Verkehrsanbindung: wie sind die öffentlichen Verkehrsanbindungen, sind Schulen und Kindergärten in der Nähe, wie sind die Einkaufsmöglichkeiten, gibt es öffentliche Einrichtungen, z.B. Spital, Freizeit-/ und kulturelle Möglichkeiten

Weil die Zersiedelung immer mehr ein Politisches Thema wird, werden Gesetze geschaffen um verdichtetes Bauen zu fördern. Somit kann es sein, dass alte Liegenschaften mit viel Grundstücksfläche durch ein Mehrfamilienhaus ersetzt werden. Diese Entwicklung kann positiv oder negative auswirken auf die Grundstückspreise haben. Stellt man sich ein Quartier mit vielen luxuriösen Einfamilienhäuser an guter Lage mit viel Umschwung vor, wirkt sich der Preis sehr positiv aus.

Die Attraktivität und der Preis können aber drastisch sinken, wenn das ganze Quartier mit neuen Mehrfamilienhäusern überbaut wird.
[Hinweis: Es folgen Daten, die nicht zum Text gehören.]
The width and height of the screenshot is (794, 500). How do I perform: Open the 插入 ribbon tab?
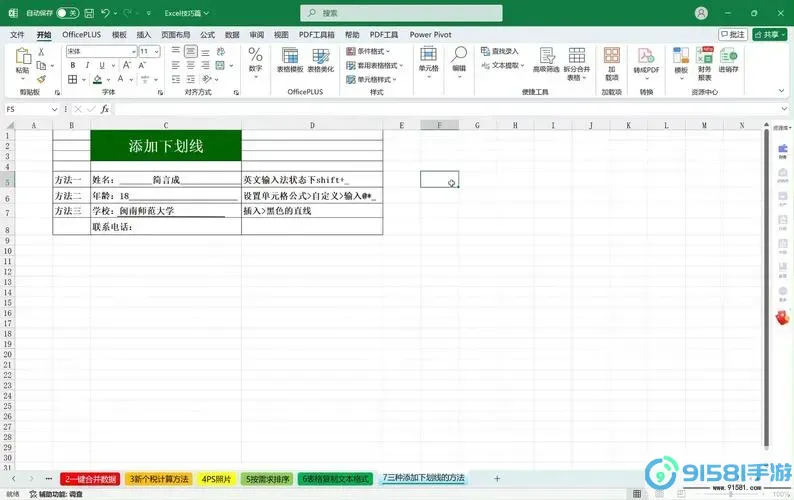144,34
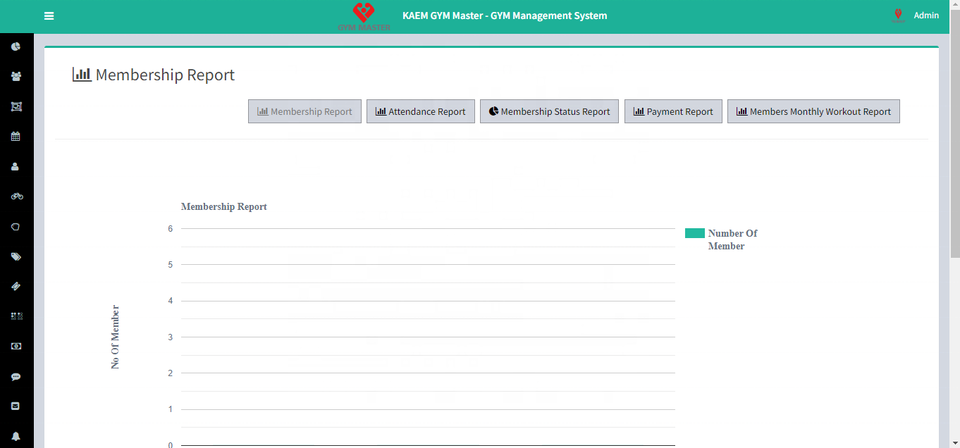Open the Membership Status Report tab
960x448 pixels.
549,112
Das exklusive Einfamilienhaus ist unverhofft in einer Neubausiedlung und hat dadurch viel an Wert verloren.

Die Bewertung des Grundstücks bleibt sehr individuell und variiert je nach Objekt und der aktuellen Situation. Der Landwert passt sich schneller wie der Gebäudewert an die Marktbedürfnisse an. Bei Luxusobjekten sind die Landwerte oft nicht nachvollziehbar oder rechnerisch zu belegen. Somit ist der Landwert der am schwierigsten zu errechnende Anhaltspunkt und ist von einem Fachmann zu prüfen.

Andere Schätzungsmöglichkeiten & die Banken

Neben der Realwertmethode werden noch zwei weitere Bewertungsmodelle für selbst-bewohnte Liegenschaften angewendet. Dies sind die Vergleichswertmethode und die hedonische Bewertung.

Die Vergleichswertmethode wird oft bei Eigentumswohnungen angewendet. Dazu werden mehrere vergleichbare Wohnungen z.B. in einer Wohnsiedlung miteinander verglichen um einen realistischen Marktpreis zu errechnen. Ähnlich ist es beim hedonischen Modell. Auch hier werden Objekte miteinander verglichen, nur mit dem Unterschied, dass hier die Verkehrswerte von bereits verkauften Immobilien verwendet werden.

Schweizer Banken nutzen für die erste Bewertung gerne das hedonische Bewertungsmodell. Umso mehr Daten die Bank zu Verfügung hat desto besser. Im Durchschnitt werden ca. 10 – 15 Anhaltspunkte verwendet. Ein Computersystem errechnet daraus einen möglichen Verkaufspreis. Oder sie arbeiten nur mit Daten von Liegenschaften welche aktuell zum Verkauf stehen. Dazu werden die Angebotspreise von aktuellen Angeboten miteinander verglichen.

Bewertungen welche „nur“ aufgrund von Daten ermittelt wurden sind was die Genauigkeit betrifft zu hinterfragen. Eine seriöse Bewertung kann nur stattfinden, wenn das Objekt vor Ort begutachtet wurde und man die Umgebung mit einbezieht. Grundsätzlich muss man sich bei überbauten Grundstücken immer die Frage stellen wie wurde der Land-/ Objektwert ins Verhältnis gestellt.

Werden Bewertungen nach dem Zufallsprinzip gefällt?

Sie sehen, dass die Werte von Immobilen und Grundstücken nicht nur rechnerisch sondern auch emotional entschieden werden. Ein Sachwert ist immer eine individuelle Ansicht und weicht von Person zu Person ab. Eigentümer, Käufer, Banken oder ein Fachmann haben alle verschieden Ansichten, somit wird es immer verschiedene Meinungen geben und der Verkaufspreis einer Immobilie wird auch in Zukunft oft viel Gesprächsstoff liefern.